Ushuaia Argentina

At the Bottom of the World in Ushuaia Argentina

Ushuaia is not just a resort town in Argentina. Its location on the Tierra del Fuego archipelago, the southernmost tip of South America and the southernmost city in the world, has given it the nickname, the “End of the World.”

This windswept town, perched on a steep hill, is surrounded by the Martial Mountains and the Beagle Channel. It's the gateway to Antarctica cruises and tours to nearby Isla Yécapasela, known as “Penguin Island” for its penguin colonies.

Ushuaia Argentina, Straight of Magellan

Ushuaia was a port stop on our Holland America cruise around the Horn, and through the Strait of Magellan, from Buenos Aires, Argentina to Santiago, Chile.

Ushuaia Argentina, Straight of Magellan

With only about 150,000 residents, Ushuaia is considered a “young” town. An Argentine expedition arrived in 1884 to establish a sub-prefecture for the 300 Anglican missionaries from the South American Missionary Society, who already lived there and built the first houses, with the goal of evangelizing the native populations.

Ushuaia Argentina, Straight of Magellan

Tierra del Fuego, a province of Argentina and the bottom of Patagonia, is also a national park that covers a variety of terrains, peaks and valleys and forests and wetlands.

Ushuaia Argentina

Ushuaia Argentina, Straight of Magellan

Notice the gray sky above the wetlands...

Ushuaia Argentina, Straight of Magellan

The Martial Glacier is part of an area called Glacier Alley, through which Holland America’s Zaandam, sailed.

In the early 1900s Argentina built a prison in Ushuaia, and counted the prisoners as “early settlers.” In the 1970s, because of local industrial establishment, the town saw increased population growth as an incentive program attracted workers from all over Argentina. An internatonal airport, and having the closest deepwater port to Antarctica, has resulted in increased tourism.

Most of the main shopping area is centered at the port, where you can find the usual “bottom of the world” souvenirs plus surprisingly good quality boots, coats, wool scarves and other winter gear.

Even though the Argentine government, to encourage settlement and growth, has designated Terra del Fuego a tax-free zone, the cost of living is high. Most goods have to be brought in from long distances, usually by container ship.

Ushuaia Argentina, Straight of Magellanphoto credit: WorldAtlas.com

Being in this place gave me a new respect for the 16th century Portuguese explorer Ferdinand Magellan, who became the first European to cross the Pacific Ocean. Of his five ships that sailed from Spain in 1519 to discover a western sea route to the Spice Islands, only one returned home three years later. 

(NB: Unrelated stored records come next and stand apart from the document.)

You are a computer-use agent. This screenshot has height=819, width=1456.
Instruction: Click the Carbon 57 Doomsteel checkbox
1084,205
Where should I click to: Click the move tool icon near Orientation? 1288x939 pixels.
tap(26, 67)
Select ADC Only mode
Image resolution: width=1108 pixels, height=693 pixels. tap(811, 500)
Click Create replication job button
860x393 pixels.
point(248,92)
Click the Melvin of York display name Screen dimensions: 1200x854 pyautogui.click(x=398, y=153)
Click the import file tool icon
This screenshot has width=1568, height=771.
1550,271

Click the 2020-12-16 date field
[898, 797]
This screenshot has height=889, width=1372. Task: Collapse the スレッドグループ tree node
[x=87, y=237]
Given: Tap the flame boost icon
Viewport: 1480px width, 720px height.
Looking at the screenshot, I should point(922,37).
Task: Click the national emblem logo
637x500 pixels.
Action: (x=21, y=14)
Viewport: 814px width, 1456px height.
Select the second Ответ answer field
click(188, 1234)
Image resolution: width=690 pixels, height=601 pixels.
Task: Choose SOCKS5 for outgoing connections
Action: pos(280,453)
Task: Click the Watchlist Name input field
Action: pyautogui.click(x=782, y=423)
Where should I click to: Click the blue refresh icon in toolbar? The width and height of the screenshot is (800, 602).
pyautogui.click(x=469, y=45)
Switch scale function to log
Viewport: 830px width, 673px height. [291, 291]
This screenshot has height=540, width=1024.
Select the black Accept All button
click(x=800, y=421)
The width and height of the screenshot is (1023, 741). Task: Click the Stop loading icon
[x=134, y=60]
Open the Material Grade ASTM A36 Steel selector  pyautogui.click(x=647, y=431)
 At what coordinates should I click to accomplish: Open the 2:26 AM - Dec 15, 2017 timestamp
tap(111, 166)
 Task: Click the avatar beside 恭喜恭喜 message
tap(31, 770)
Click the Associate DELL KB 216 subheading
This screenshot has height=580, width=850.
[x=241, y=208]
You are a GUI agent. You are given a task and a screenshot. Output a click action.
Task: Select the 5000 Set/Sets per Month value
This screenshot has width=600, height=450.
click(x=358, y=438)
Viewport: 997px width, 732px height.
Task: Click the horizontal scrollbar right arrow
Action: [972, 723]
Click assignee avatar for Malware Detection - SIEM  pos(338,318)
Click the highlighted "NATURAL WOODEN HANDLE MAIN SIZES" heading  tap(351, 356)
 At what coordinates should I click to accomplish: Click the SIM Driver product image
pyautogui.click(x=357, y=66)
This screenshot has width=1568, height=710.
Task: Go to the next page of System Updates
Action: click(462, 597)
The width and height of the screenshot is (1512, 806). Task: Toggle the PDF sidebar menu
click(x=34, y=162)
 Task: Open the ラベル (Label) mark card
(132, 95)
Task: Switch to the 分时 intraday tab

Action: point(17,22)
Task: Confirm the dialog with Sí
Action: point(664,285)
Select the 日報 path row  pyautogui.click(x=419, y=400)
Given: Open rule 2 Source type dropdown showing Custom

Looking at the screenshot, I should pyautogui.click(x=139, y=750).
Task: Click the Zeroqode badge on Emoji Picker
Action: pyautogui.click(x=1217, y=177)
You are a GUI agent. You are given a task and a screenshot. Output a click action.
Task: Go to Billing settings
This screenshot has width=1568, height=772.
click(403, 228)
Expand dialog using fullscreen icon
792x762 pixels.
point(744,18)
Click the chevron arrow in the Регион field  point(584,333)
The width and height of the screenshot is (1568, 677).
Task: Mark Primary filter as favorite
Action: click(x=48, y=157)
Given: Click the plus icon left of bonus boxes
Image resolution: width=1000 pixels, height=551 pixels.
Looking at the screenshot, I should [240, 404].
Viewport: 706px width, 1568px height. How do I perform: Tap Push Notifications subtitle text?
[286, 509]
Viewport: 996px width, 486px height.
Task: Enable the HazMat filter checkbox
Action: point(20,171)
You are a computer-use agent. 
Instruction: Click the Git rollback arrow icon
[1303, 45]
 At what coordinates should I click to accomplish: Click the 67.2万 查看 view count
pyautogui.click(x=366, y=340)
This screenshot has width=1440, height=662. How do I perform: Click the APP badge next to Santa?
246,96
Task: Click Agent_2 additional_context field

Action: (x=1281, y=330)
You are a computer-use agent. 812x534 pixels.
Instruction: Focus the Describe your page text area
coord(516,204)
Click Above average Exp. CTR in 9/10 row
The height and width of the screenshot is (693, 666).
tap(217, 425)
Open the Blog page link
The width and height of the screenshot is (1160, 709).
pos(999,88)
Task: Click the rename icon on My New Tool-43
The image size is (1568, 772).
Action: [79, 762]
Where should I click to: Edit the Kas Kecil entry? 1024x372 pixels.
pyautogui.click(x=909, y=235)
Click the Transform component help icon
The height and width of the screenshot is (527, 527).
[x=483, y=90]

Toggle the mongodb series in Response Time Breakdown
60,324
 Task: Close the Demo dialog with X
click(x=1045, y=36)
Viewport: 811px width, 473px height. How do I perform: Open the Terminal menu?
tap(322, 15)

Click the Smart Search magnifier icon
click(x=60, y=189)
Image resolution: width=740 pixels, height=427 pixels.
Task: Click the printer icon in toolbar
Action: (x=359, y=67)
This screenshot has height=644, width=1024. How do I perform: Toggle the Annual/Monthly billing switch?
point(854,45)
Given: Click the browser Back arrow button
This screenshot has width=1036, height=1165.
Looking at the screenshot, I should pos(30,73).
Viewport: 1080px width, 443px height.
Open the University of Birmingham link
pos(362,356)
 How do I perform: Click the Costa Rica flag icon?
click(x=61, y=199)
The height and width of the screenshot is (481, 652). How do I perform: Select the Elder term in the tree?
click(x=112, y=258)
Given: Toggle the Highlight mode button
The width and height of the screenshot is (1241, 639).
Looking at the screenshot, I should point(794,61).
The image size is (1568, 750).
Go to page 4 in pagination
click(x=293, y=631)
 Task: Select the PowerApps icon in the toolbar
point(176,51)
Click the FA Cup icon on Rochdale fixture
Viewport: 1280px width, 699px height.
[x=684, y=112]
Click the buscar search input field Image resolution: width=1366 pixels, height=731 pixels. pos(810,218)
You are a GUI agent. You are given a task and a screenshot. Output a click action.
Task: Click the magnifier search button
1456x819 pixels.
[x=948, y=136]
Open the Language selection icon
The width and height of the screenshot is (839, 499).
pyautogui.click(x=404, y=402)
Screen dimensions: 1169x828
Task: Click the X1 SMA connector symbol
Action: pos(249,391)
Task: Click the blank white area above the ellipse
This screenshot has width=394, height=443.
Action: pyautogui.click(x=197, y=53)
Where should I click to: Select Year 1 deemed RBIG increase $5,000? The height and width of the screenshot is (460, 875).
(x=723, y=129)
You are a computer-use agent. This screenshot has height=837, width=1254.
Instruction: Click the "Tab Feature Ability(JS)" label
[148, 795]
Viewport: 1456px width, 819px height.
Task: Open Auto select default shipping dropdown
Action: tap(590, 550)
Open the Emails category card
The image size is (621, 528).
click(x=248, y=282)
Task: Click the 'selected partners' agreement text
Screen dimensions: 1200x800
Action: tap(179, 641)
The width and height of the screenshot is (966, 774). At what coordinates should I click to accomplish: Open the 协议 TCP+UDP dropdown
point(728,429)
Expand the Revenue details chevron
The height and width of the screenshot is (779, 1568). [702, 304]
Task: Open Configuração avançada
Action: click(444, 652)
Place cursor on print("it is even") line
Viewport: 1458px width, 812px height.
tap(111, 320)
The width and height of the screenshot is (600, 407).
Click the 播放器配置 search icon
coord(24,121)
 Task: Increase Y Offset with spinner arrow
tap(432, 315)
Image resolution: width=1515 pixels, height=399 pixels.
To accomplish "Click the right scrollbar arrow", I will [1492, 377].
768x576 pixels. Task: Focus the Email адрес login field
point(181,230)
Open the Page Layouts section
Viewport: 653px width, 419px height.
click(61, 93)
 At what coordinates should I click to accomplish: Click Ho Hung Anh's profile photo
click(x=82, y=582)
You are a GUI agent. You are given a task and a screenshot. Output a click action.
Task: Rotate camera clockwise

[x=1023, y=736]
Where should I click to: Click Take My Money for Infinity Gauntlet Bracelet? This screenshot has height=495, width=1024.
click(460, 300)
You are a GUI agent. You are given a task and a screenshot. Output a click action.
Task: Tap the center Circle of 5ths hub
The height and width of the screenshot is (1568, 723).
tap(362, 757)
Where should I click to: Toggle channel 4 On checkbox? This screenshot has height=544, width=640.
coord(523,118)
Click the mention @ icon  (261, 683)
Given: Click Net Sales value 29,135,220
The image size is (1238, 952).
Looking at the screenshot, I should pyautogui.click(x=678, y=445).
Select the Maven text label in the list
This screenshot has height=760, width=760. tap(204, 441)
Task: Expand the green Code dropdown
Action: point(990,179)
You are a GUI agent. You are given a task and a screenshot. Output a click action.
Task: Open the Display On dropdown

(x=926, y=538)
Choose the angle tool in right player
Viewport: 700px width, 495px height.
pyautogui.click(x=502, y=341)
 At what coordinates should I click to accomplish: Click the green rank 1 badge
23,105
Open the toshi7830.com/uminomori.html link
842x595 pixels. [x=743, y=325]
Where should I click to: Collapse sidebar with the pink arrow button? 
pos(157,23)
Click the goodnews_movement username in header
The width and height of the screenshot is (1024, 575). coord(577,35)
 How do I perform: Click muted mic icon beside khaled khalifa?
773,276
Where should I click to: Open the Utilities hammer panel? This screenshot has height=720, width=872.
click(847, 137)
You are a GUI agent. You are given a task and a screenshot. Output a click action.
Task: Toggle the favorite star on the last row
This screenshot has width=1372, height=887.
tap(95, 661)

Ushuaia Argentina, Straight of Magellan

I imagined Ferdinand and his crew in what today would seem a tiny wooden boat with no heat, sailing through this frigid area. Plus, the tip of South America is so dotted with islands that I can’t imagine how he navigated with just a back staff, a compass rose, and lead line. No stars at night or sun during the day in mostly cloudy, overcast skies.

Summers in Ushuaia (like December, when we were there) are cold and mostly cloudy, while winters are very cold, dry, and only partly cloudy. Like the rest of the area to north known as Patagonia, strong winds year-round add a wind chill factor to the weather.

Year-round temperatures can be as low as 23 degrees (in winter) or as high as 65 degrees Farenheit (in summer).

Ushuaia Argentina

Ushuaia Argentina, Straight of Magellan

The islands in the Straight of Magellan are heavily populated with seals.

Ushuaia Argentina, Straight of Magellan

The name “Ushuaia” comes from the language of the native Yámana indians and means “bay that penetrates westward.”

Ushuaia Argentina, Straight of Magellan

This whale booth coat hanger is indicative of the lives of the people who settled this area.

The Museo del Fin del Mundo, Ushuaia’s museum of local and natural history, is crammed with items like this and interesting exhibits on whaling, sailing, and the lives of the indigenous people like the hunter and fishing tribe Yámana. You can see tools and utensils they used in more than 8,000 years of history.

If you are interested in the cultural anthropology history of this remote region, check out The Uttermost Part of the Earth by E. Lucas Bridges, the son of an early missionary who documented a lot of the Yámana language, which he found to have a greater vocabulary than English.

Bridges writes a compelling and interesting history of the Yámana people. He also notes that Charles Darwin, when he sailed through the Beagle Channel, called the Yámana people, “the missing link.”

In any case, if you go to Ushuaia, pack warm clothes!